1

Let's say I have a simple class in hello.h

#ifndef LIB_HELLO_GREET_H_
#define LIB_HELLO_GREET_H_

class A{
public:
    int a = 0;
    int b = 0;
    int add(){
        return a+b;
    }
};

#endif

with bazel build file:

load("@rules_cc//cc:defs.bzl", "cc_binary", "cc_library")

cc_library(
    name = "hello",
    hdrs = ["hello.h"],
)

cc_binary(
    name = "hello.so",
    deps = [
        ":hello",
    ],
    linkshared=True,
    linkstatic=False
)

After I run bazel build hello.so, there is a shared object file generated in bazel-bin/main and bazel-bin/main/hello.so.runfiles/__main__/main/hello.so.

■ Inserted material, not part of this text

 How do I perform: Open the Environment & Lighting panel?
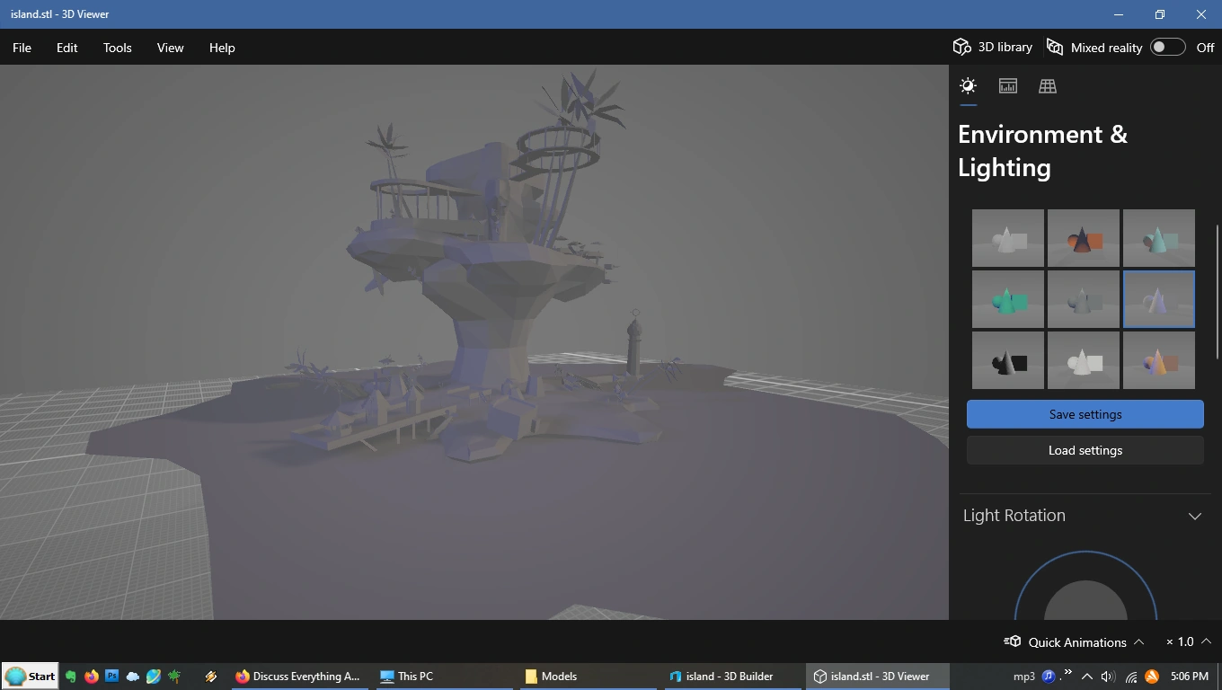click(x=968, y=85)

Using those files, I want call class A with a python script. Ideally, I'd want to use cppyy or something similar.

I've tried with simple python scripts

import cppyy
cppyy.load_reflection_info('hello')
print(dir(cppyy.gbl))

or

import cppyy
cppyy.load_library('hello')
print(dir(cppyy.gbl))

with both .so files, but cppyy can't seem to detect class A - it is never inside cppyy.gbl

I'm wondering the best way to solve this problem, any help appreciated!

1 Answers1

0

With cppyy, you also need to give it the header file, that is:

cppyy.include("hello.h")

and optionally use cppyy.add_include_path() to add the directory where hello.h resides, so that it can be found.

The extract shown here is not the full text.